Compilation album by Johnny Winter
- Released: January 13, 2015
- Genre: Blues rock, blues
- Length: 133:45
- Label: Friday Music
- Producer: Johnny Winter

Johnny Winter chronology
| Step Back (2014) | Remembrance Vol. 1 (2015) | Live from Japan (2015) |

= Remembrance Vol. 1 =

Remembrance Vol. 1 is a three-CD album by blues rock guitarist and singer Johnny Winter. It is a compilation of live recordings, many of them previously released, selected from throughout Winter's career. It was released on the Friday Music label on January 13, 2015.

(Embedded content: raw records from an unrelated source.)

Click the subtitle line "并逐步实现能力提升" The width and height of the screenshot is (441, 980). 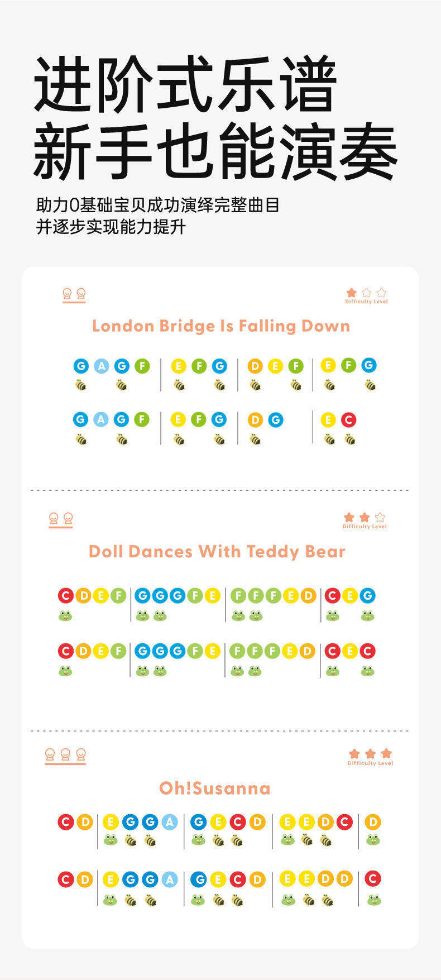click(x=111, y=227)
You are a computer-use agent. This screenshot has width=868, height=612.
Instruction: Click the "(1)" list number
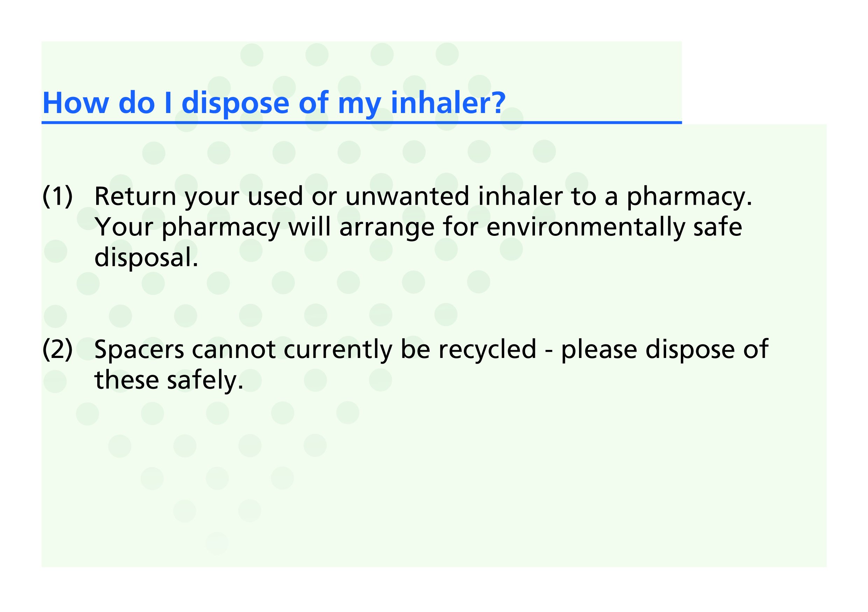coord(57,197)
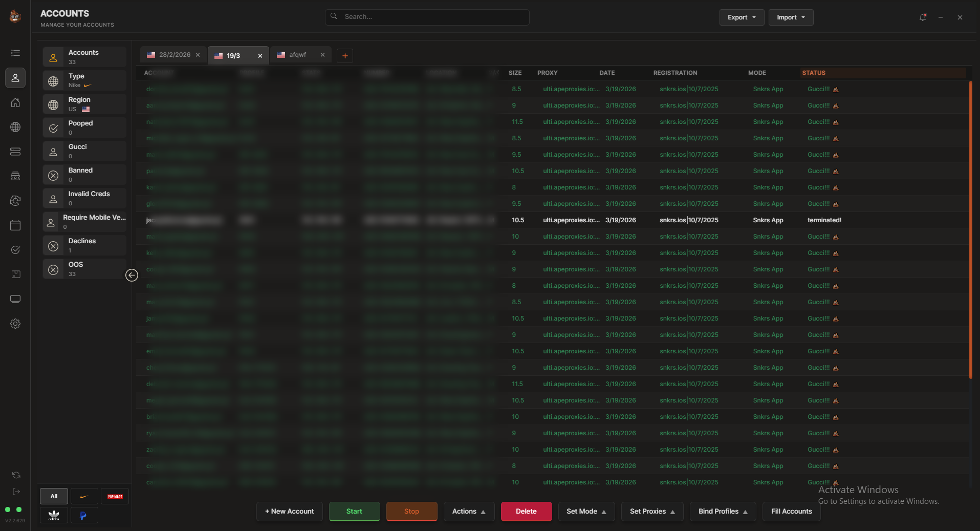This screenshot has height=531, width=980.
Task: Click the calendar icon in left sidebar
Action: (15, 225)
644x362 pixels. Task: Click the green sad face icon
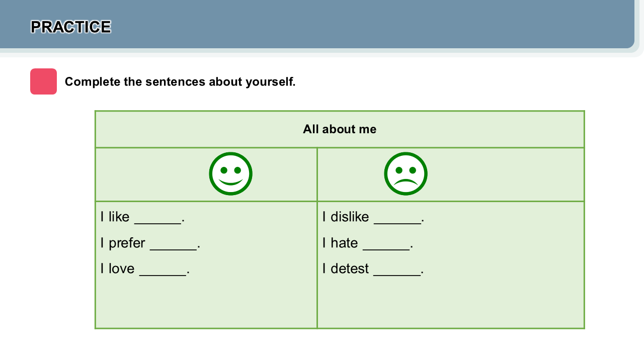pyautogui.click(x=406, y=173)
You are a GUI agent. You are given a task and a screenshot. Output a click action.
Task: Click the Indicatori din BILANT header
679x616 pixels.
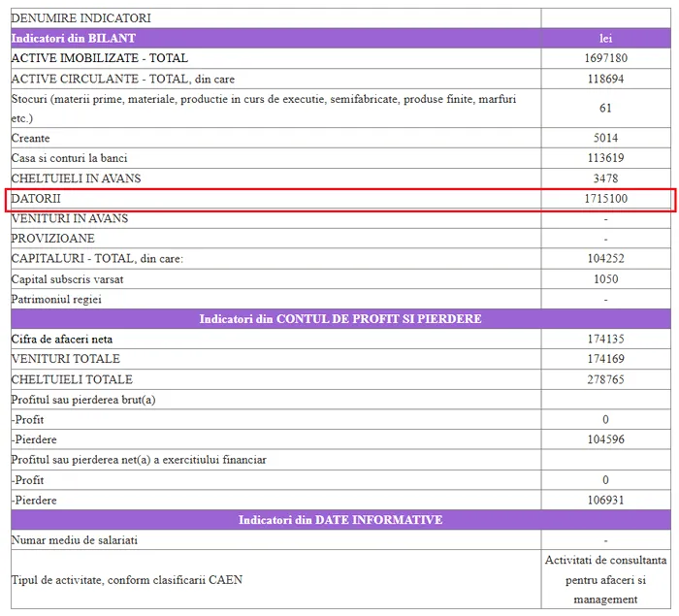[x=74, y=38]
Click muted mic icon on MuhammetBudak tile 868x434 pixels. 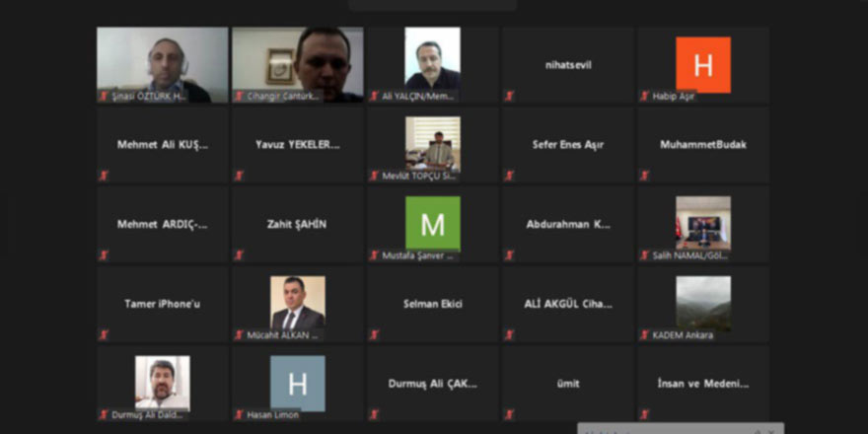tap(644, 176)
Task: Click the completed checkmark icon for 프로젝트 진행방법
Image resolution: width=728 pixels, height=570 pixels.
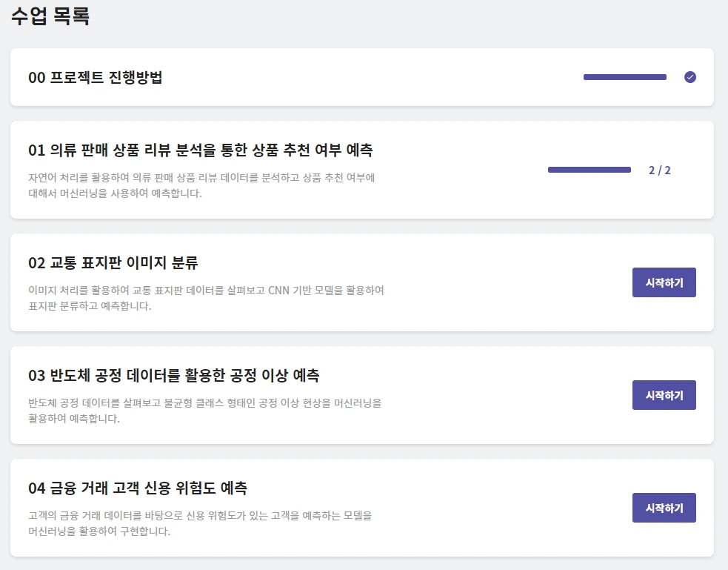Action: pyautogui.click(x=690, y=77)
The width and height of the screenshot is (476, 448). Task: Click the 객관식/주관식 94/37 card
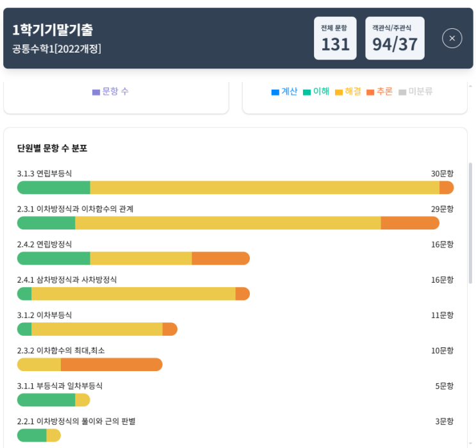click(395, 38)
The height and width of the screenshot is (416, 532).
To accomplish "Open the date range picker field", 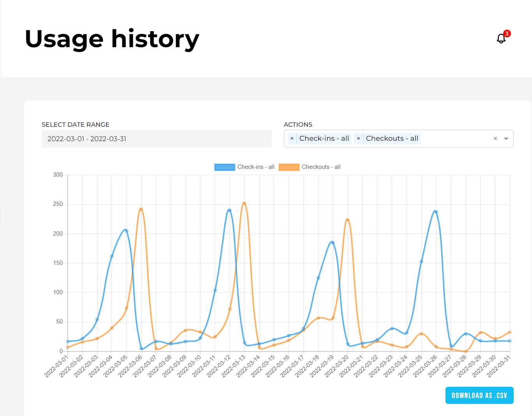I will pyautogui.click(x=157, y=139).
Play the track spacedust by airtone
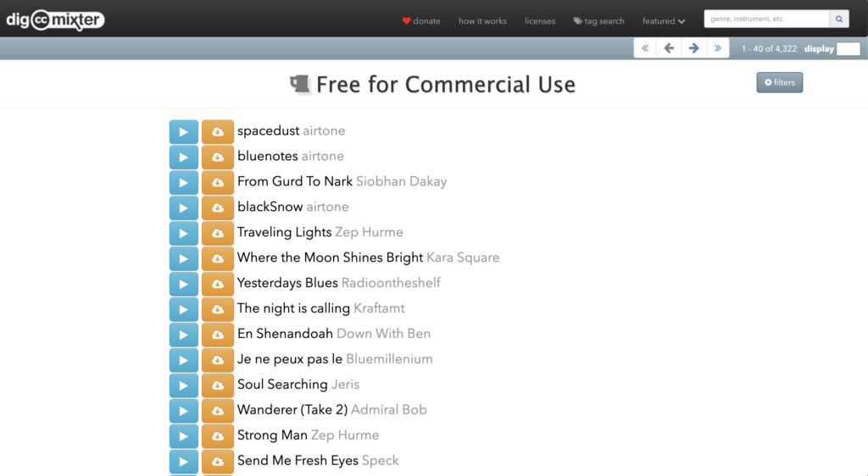The image size is (868, 476). [x=183, y=132]
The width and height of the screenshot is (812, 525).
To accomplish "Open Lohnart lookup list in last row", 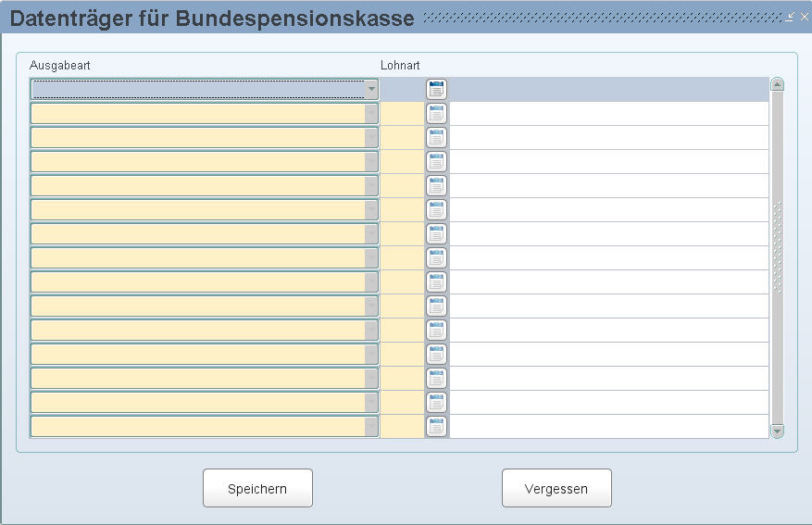I will click(x=436, y=427).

The first disc, Best of the Live Bootleg Series, contains songs selected from the Live Bootleg Series albums. These are authorized recordings, released from 2007 to 2014, many of which had been previously released as bootlegs. The second disc, Live Bootleg Special Edition, was previously released in 2014 only as a vinyl LP. The third disc, Live Bootleg Rarities Vol. 1, contains previously unreleased tracks.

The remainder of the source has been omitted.